At first glance, Padthaway is a small community, but its vibrancy outweighs the populace as vignerons, farmers and other members work hard to keep the pastures thriving. This Limestone Coast subregion prides itself on producing fresh vegetables while vanguard winemakers continue to diversify with various grape varieties.
Padthaway has thousands of hectares of vineyards and the area sustains around 30 wine producers. Key varieties here are cabernet sauvignon, chardonnay and shiraz. The vineyards are unmissable as visitors enter the township, and thanks to the clay-rich soils and underground irrigation, the region yields fine fruits.
Here you can appreciate a leisurely country pace and tranquil lifestyle between the vineyards and open pastures. Introduce yourself to the locals and get a feel for this close-knit community. Visitors can expect to arrive within a three-hour drive from Adelaide or 40-minute drive from Naracoorte.
James Halliday on Padthaway
If Coonawarra is not quite on the way to anywhere, Padthaway is on the way to nowhere. If you can pass through Coonawarra without noticing very much, you can pass through Padthaway without noticing anything at all. Its birth was both recent and humble, and initially, the major wine companies (which have a near monopoly on its plantings) entirely misread its potential. Yet 40 years after the first vines were planted there, and notwithstanding the degree of trial and error, it is an unambiguously important producer of premium-quality wines.
The region’s potential was pinpointed by a Seppelt committee appointed in the early 1960s to select suitable vineyard sites for large-scale planting of early-ripening grape varieties. The requirements were ready availability of land (at a modest price), a cool climate and plentiful water for irrigation. The committee’s research turned up a 1944 CSIRO (Commonwealth Scientific and Industrial Research Organisation) report which had focused on a 3200-hectare strip of country north of Naracoorte – about 300 kilometres south-east of Adelaide, near the South Australia-Victoria border – and which concluded: “The soil type is variable in depth and there are usually some stony portions on each of the small patches in which it occurs. It is a terra rossa soil ... the deeper sites of the terra rossa soils should make first-class garden soils.
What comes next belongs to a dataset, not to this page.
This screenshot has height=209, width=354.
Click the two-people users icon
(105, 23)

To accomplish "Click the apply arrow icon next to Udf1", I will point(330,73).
Only then did the Seppelt viticulturists visit the region, and duly identified a strip running for 16 kilometres along the Naracoorte to Padthaway road, and which fell within the narrow 550 mm rainfall zone – but with unlimited underground water. One of the nearby principal farming and grazing properties was Keppoch Park, and Seppelt gave the name Keppoch to the region, a choice initially adopted by Thomas Hardy when it purchased its first land in 1968. Lindemans arrived the same year, but selected land further north, at Padthaway, and used that name. Wynns, the other big company landholder, has never made a regional wine (all of its production is blended, some into sparkling wine) so did not enter the tug-of-war over the name.